Pixel coordinate grounding data:
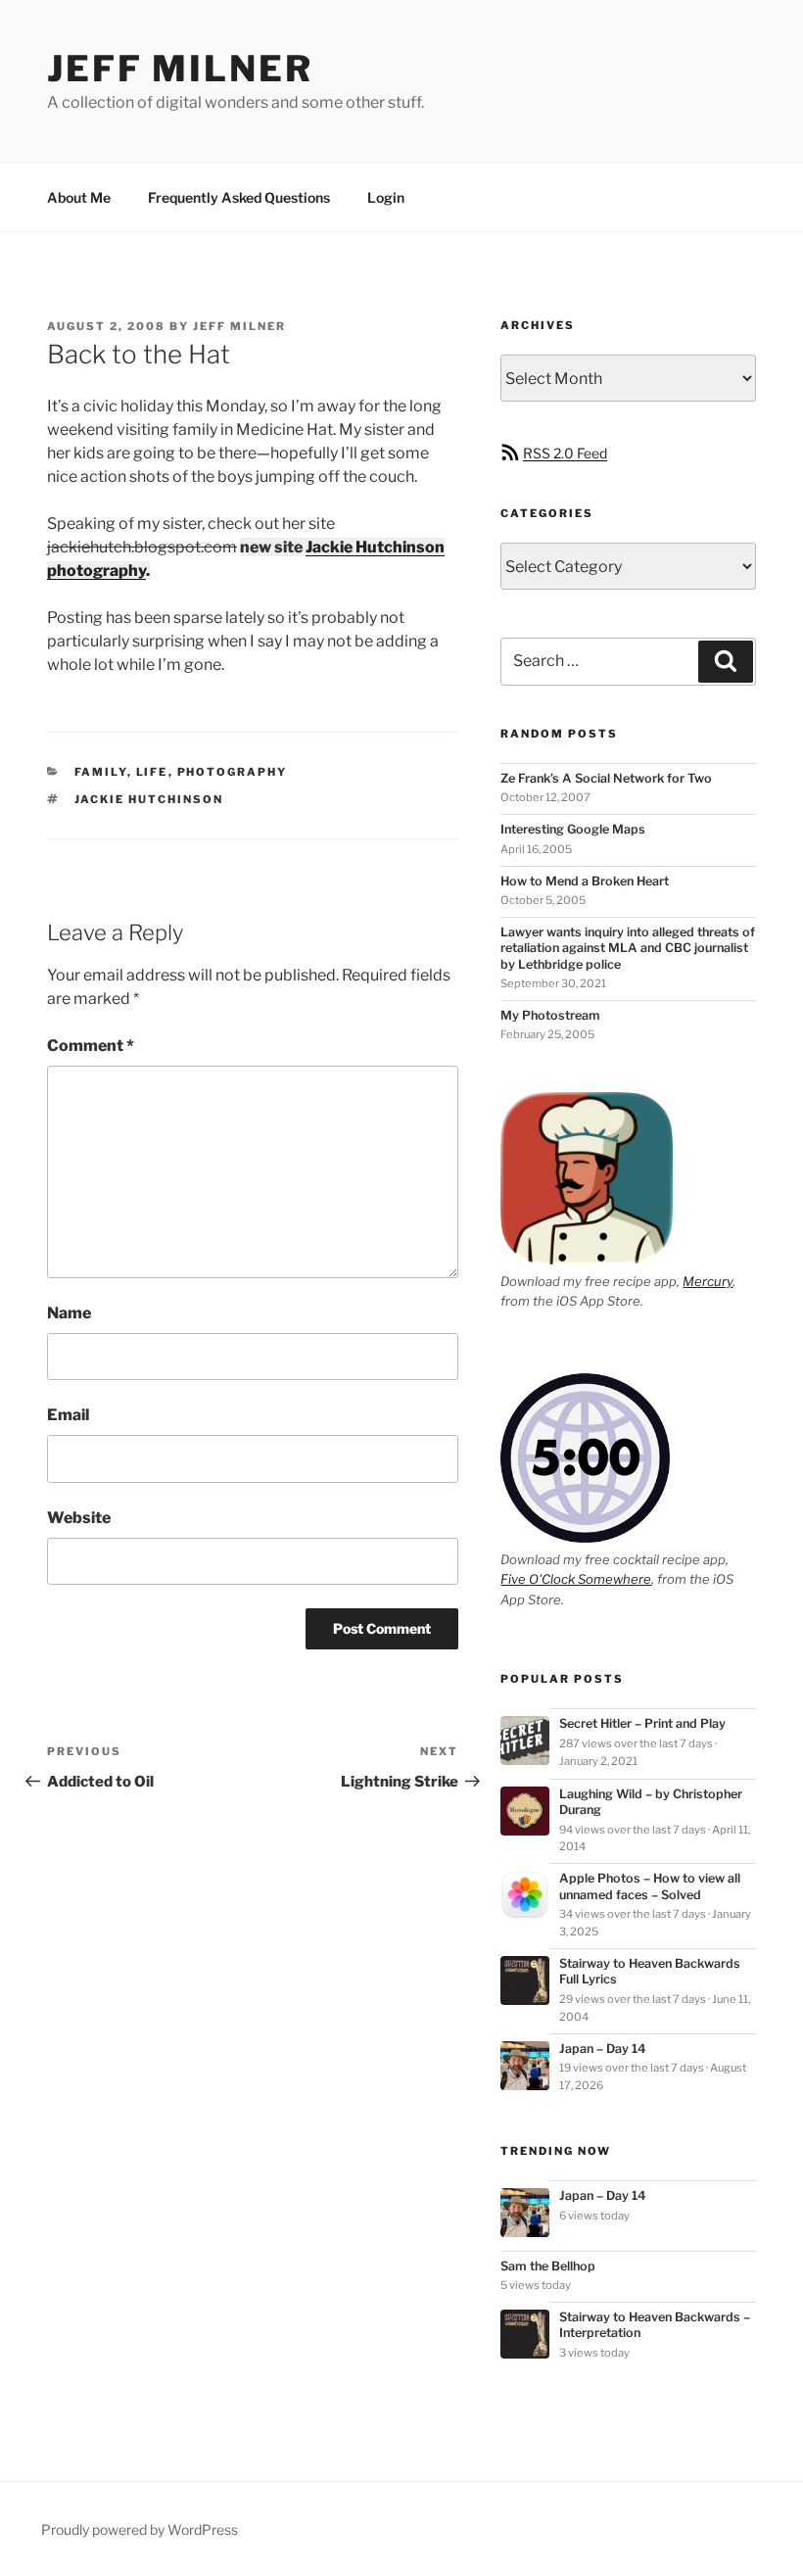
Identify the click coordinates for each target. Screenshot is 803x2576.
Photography (232, 772)
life (152, 772)
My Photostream (550, 1015)
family (100, 772)
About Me (79, 197)
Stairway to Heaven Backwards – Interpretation (654, 2325)
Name (69, 1313)
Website (79, 1517)
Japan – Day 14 (602, 2048)
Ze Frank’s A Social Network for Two (606, 778)
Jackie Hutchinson (149, 799)
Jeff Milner (180, 68)
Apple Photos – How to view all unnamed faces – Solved (649, 1886)
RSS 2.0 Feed (565, 453)
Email (68, 1415)
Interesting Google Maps (572, 829)
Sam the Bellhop (547, 2266)
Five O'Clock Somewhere (575, 1579)
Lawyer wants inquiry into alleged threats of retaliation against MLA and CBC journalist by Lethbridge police (627, 948)
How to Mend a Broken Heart (584, 881)
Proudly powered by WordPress (139, 2529)
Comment (90, 1045)
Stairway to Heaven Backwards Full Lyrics (649, 1971)
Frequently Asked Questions (239, 197)
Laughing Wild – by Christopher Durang (650, 1802)
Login (385, 197)
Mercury (707, 1281)
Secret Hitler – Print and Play (642, 1723)
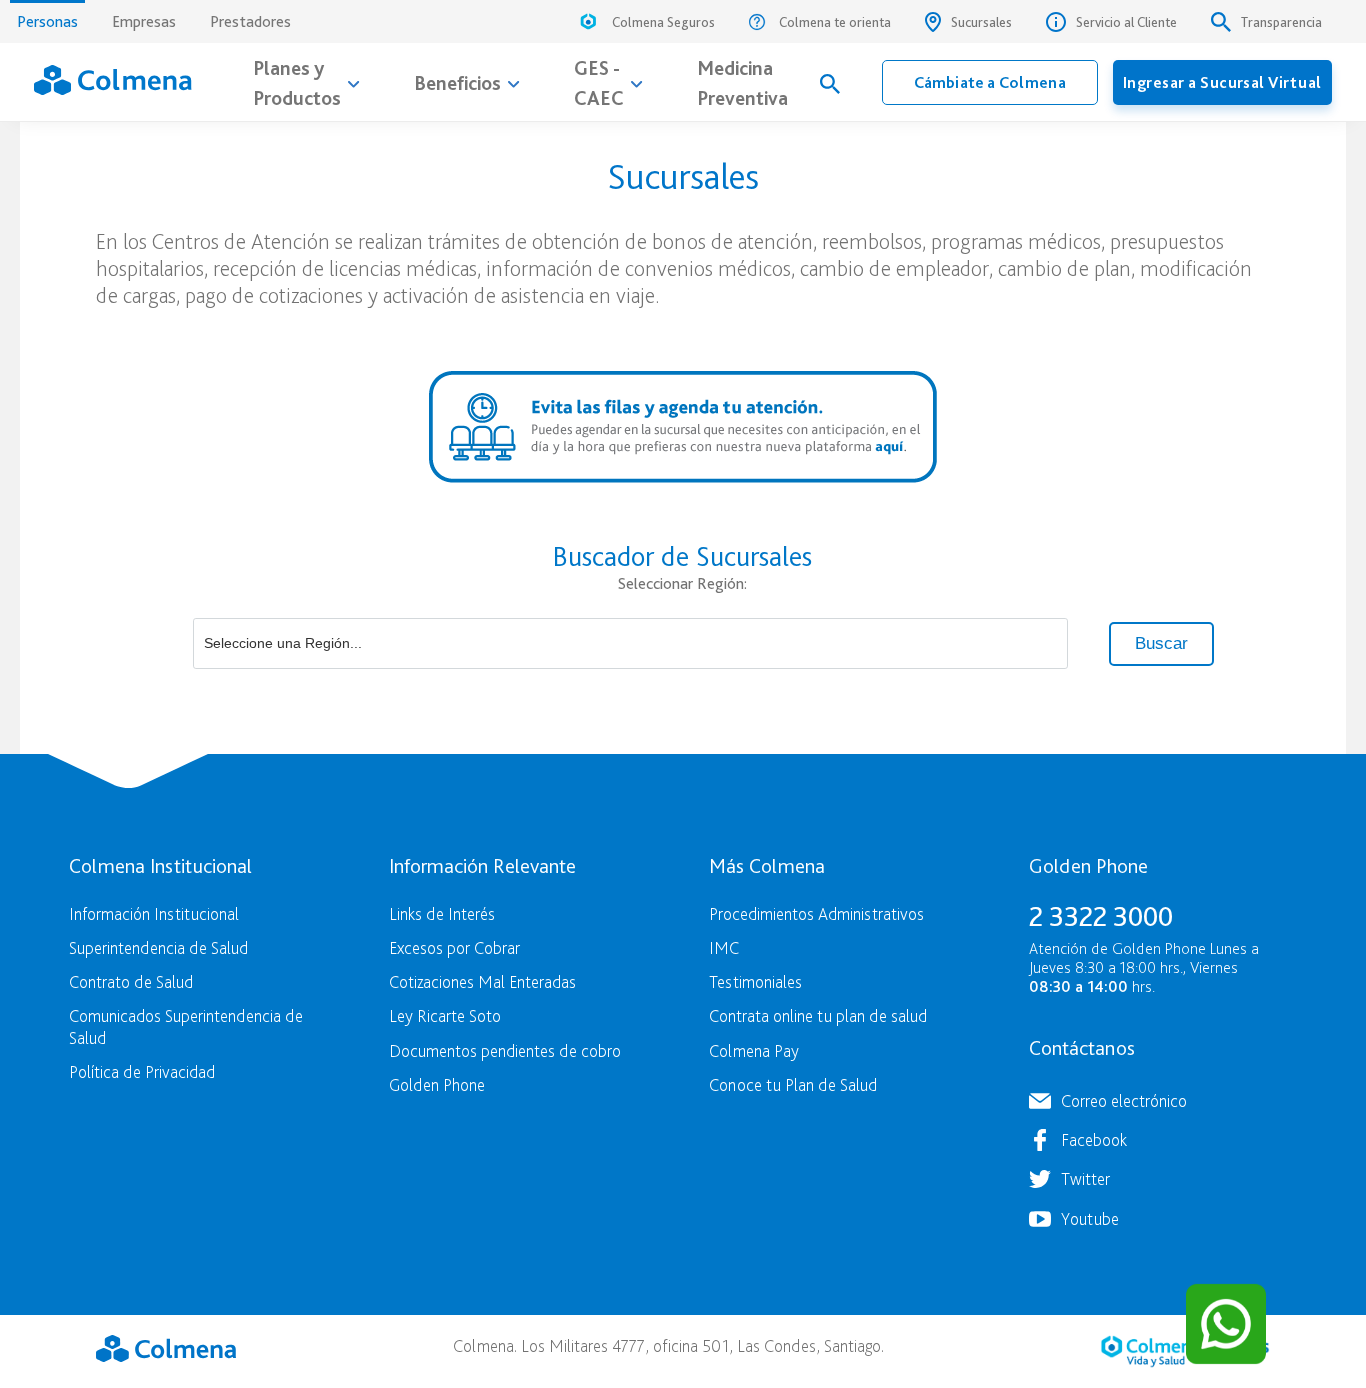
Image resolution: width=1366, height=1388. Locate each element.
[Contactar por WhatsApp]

Problem description: Line tally for "Backwards": say how many lines of the records above contain it, and give nothing but the number.

Output for this task: 2